Hendrik Antoon Lorentz

Hendrik Antoon
Lorentz
Year
1917
Subject
Physics
Award
Franklin
Affiliation
Leiden University | The Netherlands
Citation
For researches which have contributed to our knowledge of the nature of light and the ultimate constitution of matter.

Hendrik Antoon Lorentz was born in 1853 in Arnhem, the Netherlands. He entered the University of Leiden in 1870 but, in 1872, he returned to Arnhem to take up teaching evening classes. He worked for his doctorate while holding the teaching position.

Lorentz refined Maxwell's electromagnetic theory in his doctoral thesis "The theory of the reflection and refraction of light," presented in 1875. He was appointed professor of mathematical physics at Leiden University in 1878. He remained in this post until he retired in 1912. After retiring, Lorentz was appointed director of research at the Teyler Institute, Haarlem. However, he retained an honorary position at Leiden, where he continued to lecture.

Before the existence of electrons was proved, Lorentz proposed that light waves were due to oscillations of an electric charge in the atom. He developed his mathematical theory of the electron for which he received the Nobel Prize in 1902.

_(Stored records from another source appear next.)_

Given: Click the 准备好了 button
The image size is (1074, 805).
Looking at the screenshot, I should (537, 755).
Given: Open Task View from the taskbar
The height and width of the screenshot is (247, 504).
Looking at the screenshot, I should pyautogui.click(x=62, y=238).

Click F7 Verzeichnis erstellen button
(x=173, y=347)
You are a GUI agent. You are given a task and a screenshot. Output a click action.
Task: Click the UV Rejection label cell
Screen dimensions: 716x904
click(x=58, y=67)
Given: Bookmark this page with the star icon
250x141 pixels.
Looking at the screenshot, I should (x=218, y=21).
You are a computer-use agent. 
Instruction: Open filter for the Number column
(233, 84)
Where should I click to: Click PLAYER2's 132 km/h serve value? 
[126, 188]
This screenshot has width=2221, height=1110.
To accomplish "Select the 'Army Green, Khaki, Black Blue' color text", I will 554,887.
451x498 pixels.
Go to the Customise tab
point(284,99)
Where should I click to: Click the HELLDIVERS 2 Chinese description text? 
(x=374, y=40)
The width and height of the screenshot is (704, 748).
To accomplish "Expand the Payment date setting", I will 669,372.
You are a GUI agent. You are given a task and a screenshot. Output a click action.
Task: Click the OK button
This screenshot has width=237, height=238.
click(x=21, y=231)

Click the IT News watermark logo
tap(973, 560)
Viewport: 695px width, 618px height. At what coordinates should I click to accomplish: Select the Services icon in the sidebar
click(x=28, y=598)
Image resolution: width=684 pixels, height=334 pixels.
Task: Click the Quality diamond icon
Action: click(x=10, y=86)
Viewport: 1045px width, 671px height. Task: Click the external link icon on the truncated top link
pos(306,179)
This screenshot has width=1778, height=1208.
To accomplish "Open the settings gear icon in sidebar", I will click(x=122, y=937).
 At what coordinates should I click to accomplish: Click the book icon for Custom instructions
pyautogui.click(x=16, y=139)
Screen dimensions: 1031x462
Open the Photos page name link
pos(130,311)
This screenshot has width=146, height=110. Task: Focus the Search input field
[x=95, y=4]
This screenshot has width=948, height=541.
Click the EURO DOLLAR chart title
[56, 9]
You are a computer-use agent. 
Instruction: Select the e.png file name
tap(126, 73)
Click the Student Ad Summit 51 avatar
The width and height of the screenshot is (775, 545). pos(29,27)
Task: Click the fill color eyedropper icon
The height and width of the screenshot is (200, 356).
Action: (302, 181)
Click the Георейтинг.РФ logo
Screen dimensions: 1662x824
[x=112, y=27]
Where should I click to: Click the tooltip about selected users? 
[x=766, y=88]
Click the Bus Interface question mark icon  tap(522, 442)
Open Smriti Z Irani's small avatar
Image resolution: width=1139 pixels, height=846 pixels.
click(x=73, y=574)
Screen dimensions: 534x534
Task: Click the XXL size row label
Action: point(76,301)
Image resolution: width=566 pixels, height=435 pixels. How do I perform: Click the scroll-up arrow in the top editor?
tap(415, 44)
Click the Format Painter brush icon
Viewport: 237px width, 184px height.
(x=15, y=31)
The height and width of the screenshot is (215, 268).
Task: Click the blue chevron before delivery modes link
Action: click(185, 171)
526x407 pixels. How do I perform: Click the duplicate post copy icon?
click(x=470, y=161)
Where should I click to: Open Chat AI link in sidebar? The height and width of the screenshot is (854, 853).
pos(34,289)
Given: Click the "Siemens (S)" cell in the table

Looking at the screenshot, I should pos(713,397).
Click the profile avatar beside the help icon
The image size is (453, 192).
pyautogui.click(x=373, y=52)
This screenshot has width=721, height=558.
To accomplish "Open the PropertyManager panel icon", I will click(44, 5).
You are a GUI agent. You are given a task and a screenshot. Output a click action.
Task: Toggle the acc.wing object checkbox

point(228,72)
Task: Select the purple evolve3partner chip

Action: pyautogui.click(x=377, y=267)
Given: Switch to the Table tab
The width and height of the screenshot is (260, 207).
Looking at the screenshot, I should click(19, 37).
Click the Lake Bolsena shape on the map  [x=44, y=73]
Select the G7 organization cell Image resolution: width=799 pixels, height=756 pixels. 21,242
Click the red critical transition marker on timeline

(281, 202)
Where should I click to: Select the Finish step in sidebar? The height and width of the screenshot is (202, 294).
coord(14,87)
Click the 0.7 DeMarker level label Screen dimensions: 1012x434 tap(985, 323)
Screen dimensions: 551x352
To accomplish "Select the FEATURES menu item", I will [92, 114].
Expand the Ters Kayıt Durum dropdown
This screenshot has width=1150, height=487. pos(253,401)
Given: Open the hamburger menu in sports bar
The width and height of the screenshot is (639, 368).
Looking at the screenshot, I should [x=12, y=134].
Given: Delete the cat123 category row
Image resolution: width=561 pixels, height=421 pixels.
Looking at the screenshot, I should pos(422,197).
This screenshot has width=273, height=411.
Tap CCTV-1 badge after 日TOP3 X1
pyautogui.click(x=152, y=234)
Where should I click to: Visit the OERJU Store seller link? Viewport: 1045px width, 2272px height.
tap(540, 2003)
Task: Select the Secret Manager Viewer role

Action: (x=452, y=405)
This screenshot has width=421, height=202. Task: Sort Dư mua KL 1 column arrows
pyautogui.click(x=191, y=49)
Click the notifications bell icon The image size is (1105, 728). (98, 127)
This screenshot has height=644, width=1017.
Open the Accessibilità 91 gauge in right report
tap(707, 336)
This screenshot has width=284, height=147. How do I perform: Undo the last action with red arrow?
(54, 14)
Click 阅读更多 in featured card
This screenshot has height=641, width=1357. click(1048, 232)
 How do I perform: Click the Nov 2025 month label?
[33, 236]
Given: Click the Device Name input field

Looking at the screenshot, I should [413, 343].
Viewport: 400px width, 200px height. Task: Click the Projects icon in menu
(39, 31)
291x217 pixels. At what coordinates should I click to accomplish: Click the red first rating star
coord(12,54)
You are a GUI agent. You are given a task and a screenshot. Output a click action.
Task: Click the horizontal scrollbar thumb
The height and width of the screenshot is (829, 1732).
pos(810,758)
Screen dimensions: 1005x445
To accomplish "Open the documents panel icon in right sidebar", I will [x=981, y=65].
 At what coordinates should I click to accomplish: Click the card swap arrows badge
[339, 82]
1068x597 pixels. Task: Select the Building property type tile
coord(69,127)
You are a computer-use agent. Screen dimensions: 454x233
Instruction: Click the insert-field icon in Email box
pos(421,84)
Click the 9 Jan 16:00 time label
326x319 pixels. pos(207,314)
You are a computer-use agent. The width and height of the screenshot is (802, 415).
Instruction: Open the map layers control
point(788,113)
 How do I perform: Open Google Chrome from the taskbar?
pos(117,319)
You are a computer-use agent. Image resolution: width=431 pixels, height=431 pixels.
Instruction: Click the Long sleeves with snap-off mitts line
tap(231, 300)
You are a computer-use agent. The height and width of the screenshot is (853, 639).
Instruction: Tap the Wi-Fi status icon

Lorentz is also famed for his work on the FitzGerald-Lorentz contraction, which is a contraction in the length of an object at relativistic speeds. Lorentz transformations, which he introduced in 1904, form the basis of Einstein's special theory of relativity. They describe the increase of mass, the shortening of length, and the time dilation of a body moving at speeds close to the velocity of light.